Personalmente, ho sempre considerato la laurea un obiettivo per me ineludibile e ne ho tratto immenso piacere quando l'abbia raggiunto dopo i tanti anni di fuori corso cui la necessità di studiare e lavorare contemporaneamente m'abbia costretto: essendo stato in grado di lavorare nell'ambito dei servizi socio – sanitari prima ancora che mi laureassi, sfruttando l'opportunità di frequentare corsi di formazione promossi dalla Regione ed i relativi contratti di collaborazione a progetto che ne derivassero, non mi sono ritrovato poi laureato ma con l'impressione di non saper concretamente fare nulla, anzi, avevo già non solo reiteratamente sperimentato il lavoro all'interno di équipes multidisciplinari, ma anche acquisito una conoscenza diretta e non soltanto teorica della gran parte dei ruoli con cui vi si possa figurare (educatore familiare, assistente domiciliare agli anziani...)! Ma è soprattutto da quando ho abbandonato tempi e modalità di formazione preordinate che è iniziato il mio più autentico percorso di crescita personale e professionale: non voglio esprimere una valutazione del tutto negativa riguardo alla mia esperienza universitaria ed anzi riconosco l'università m'abbia fornito una solidissima ed interessante preparazione teorica basica, tuttavia, riconosco anche che rispetto agli ex colleghi di corso che ancora si limitino a trattare degli oggetti di studio abusati e ad ispirarsi ad esperienze lavorative già ampiamente rivelatesi fallimentari, io sia riuscito a rendere più interessante il mio presente e possa guardare al futuro senza spaventarmene; in definitiva, nel corso di ormai numerosi anni, ho realizzato altrettanto numerose esperienze lavorative, quasi sempre all'interno di équipes multidisciplinari: ciò comportava che ponessi mie conoscenze e competenze al servizio degli utenti che necessitassero d'una consulenza e che finalizzassi i miei sforzi al perseguimento di obiettivi preliminarmente stabiliti e condivisi coi colleghi.

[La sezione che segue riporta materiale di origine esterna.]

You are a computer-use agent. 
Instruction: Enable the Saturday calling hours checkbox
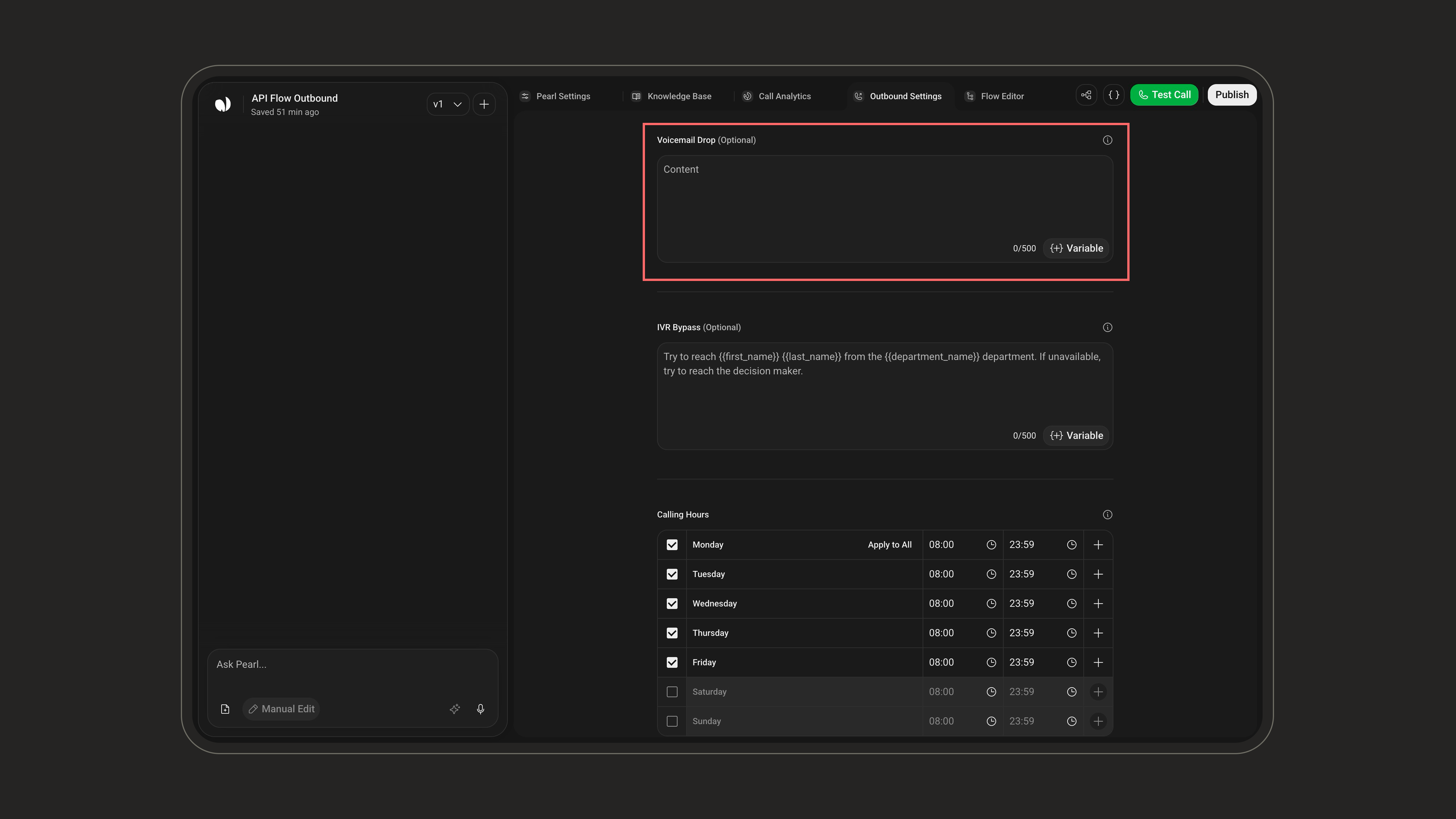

Lavorare nel settore dei servizi di assistenza alla persona ha rappresentato un privilegio dal punto di vista morale, ma è stato poco economicamente gratificante e siccome il benessere personale non può prescindere da quello finanziario, fin dai primi anni duemila ho cominciato a ricercare delle alternative professionali che mi consentissero di conciliare il mio interesse per il contatto col pubblico col notevole peso che immaginavo i nuovi mezzi di comunicazione di massa dovessero acquisire nella vita di milioni di persone; la nascita delle piattaforme sociali ha accelerato e semplificato ulteriormente la possibilità di allacciare nuovi rapporti e gettato le basi per quello che la mia Azienda già oggi definisce One World, One Market!

Stante ciò di cui ho scritto finora, si potrebbe sinteticamente concludere che la scuola risponda alle "esigenze di altri" (esigenza di perpetuare lo stile di vita consumistico adottato nelle società occidentali) e che si potrebbe però vivere meglio senza una educazione scolastica formale: di fatto, nel corso del tempo si è invece teso ad aumentare gli anni di formazione obbligatoria per addestrare i discenti ad inserirsi nel mercato del lavoro una volta divenuti riserse umane impiegabili e ciò per effetto di una pianificazione dei percorsi formativi sempre più accurata.
Storicamente, alla coartazione di un numero sempre più elevato di studenti nelle aule scolastiche è corrisposto un numero altrettanto elevato di insuccessi scolastici in grado di procurare senso di colpa a coloro che non riuscissero a soddisfare le aspettative di successo genitoriali e della società ed un irremovibile marchio di inferiorità intellettiva e morale rispetto ai compagni e chiunque altro si dovesse incontrare nella vita. Nati e consolidati - e progressivamente quanto più possibile uniformati - per creare uguaglianza (almeno secondo gli intenti sempre dichiarati), i sistemi scolastici hanno invece sempre rafforzato le disparità sociali che esistessero nei vari Paesi (quindi, la piramidabilità della società stessa cui apparteniamo, sebbene i Network Marketer come me siano abituati a sentire erroneamente accusare di piramidabilità solo le aziende per cui lavorino, che invece offrono a tutti indistintamente i mezzi per accrescere benessere personale e finanziario proprio a prescindere da qualsivoglia percorso formativo seguito e dagli esiti riportatine!).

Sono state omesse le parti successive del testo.